Basically, the plan is to move from universal coverage to universal fees.
Any compromise would probably involve winding this back a bit. It might involve exempting pensioners, or lowering the new, mandatory fees. That might sound like a moderate, middle road. But it remains radical and misguided. While the government’s proposals have not been passed, the budget has been a success in one regard. It has shaped the debate so it is about copayments going up – no one is talking about the people for whom copayments are already too high.
With sensible adjustments the GP co-payment can be passed, just like the GST was, writes Terry Barnes.
One reason the co-payment is having such a bad time politically is that it is seen as unfair. Although wealthy people pay more on out-of-pocket costs in absolute terms than poorer people, poorer households pay a much higher proportion of their income than wealthier households. Some poorer households pay very high proportions indeed. In one in 10 of the poorest households that pay out-of-pocket costs, those fees eat up more than 20 cents in every dollar of disposable income.
As a result of high out-of-pocket costs, families are missing out on health care. Many people already miss out on health care because of cost: 5 per cent skip GP visits, 8 per cent don’t go to a specialist, 8 per cent don’t fill their prescription and 18 per cent don’t go to the dentist.
In addition to problems of fairness, the $7 policy is probably bad economics as well. The government’s modelling however has been pretty crude: all that’s been announced so far is that there will be about 1 per cent fewer visits, that’s a drop of about a million visits.
But it’s which visits are reduced that is crucial – if they are the wrong ones, health costs could go up instead of down. A GP visit costs government, as a conservative estimate, about $100, taking into account possible pathology tests or x-rays. If a person doesn’t go to a GP and their condition deteriorates, they may end up in a hospital emergency department (which costs at least three times as much as a GP visit), being admitted to hospital (50 times the cost) or both.
If patients make the wrong judgment call about whether to see a GP just once in every 50 times about whether they should see a GP, and they end up in hospital, then any system savings have vanished. Other costs, such as additional days off work because of worsening conditions or hospital admissions make the economics look even sicker. On top of that, some modelling suggests that waiting times in hospital emergency departments will blow out because of increased demand shifted from GPs.
Despite putting patients at risk, new fees won’t help the budget bottom line. Any revenue gained is squirreled away in the Medical Research Fund.

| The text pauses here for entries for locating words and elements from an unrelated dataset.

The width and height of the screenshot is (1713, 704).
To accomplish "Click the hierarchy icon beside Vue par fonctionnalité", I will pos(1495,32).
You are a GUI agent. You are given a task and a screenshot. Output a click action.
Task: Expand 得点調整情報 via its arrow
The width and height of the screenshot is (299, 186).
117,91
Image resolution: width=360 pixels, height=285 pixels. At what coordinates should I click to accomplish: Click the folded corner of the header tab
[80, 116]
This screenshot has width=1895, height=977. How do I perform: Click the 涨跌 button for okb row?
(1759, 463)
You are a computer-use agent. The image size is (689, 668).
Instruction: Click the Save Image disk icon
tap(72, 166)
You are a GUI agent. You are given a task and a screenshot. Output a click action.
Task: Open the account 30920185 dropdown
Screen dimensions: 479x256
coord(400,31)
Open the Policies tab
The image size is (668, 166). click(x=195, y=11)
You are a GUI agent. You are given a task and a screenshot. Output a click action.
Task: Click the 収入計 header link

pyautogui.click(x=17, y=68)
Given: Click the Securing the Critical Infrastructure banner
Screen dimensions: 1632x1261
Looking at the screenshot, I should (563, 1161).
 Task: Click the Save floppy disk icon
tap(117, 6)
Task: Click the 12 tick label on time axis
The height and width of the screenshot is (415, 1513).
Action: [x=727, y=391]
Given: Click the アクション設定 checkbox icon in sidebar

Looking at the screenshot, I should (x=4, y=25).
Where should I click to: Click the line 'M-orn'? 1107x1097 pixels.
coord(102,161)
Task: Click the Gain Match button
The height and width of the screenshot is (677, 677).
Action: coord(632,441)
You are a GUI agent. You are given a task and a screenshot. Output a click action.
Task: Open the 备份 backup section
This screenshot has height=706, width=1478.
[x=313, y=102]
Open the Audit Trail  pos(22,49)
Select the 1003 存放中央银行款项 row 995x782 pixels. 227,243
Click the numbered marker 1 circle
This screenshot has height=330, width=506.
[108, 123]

Even a watered-down co-payment increase would leave us with all these problems and risks. It would stop some people getting care they need, it could lead to higher health care costs, and it won’t improve the budget situation.
Universal fees will also have a more insidious impact. They would be a fundamental change to Medicare, effectively abolishing bulk-billing. They would recast Medicare as a ‘safety net’. That’s not what Medicare is.
Medicare’s predecessor, Medibank, replaced a mish-mash of schemes which were meant to be safety nets, but they didn’t work. Many people had no coverage against the cost of health care at all. Medibank and Medicare fixed this mess and we joined the rest of the developed world (other than the United States) by implementing a universal health scheme.
This is now under threat. If Medicare is no longer for everyone, we will have torn up a big part of our social contract. Medicare has been very popular, probably because of its universality. People on Struggle Street, on variable incomes, know that they are covered whether they are marginally under or marginally above some magical cut-off.
A compromise deal on co-pays will compromise the structure of our health system. Since there is no benefit for patients or the budget, PUP senators and other cross-benchers should maintain their opposition to mandatory copayments and resist the end of Medicare as we know it.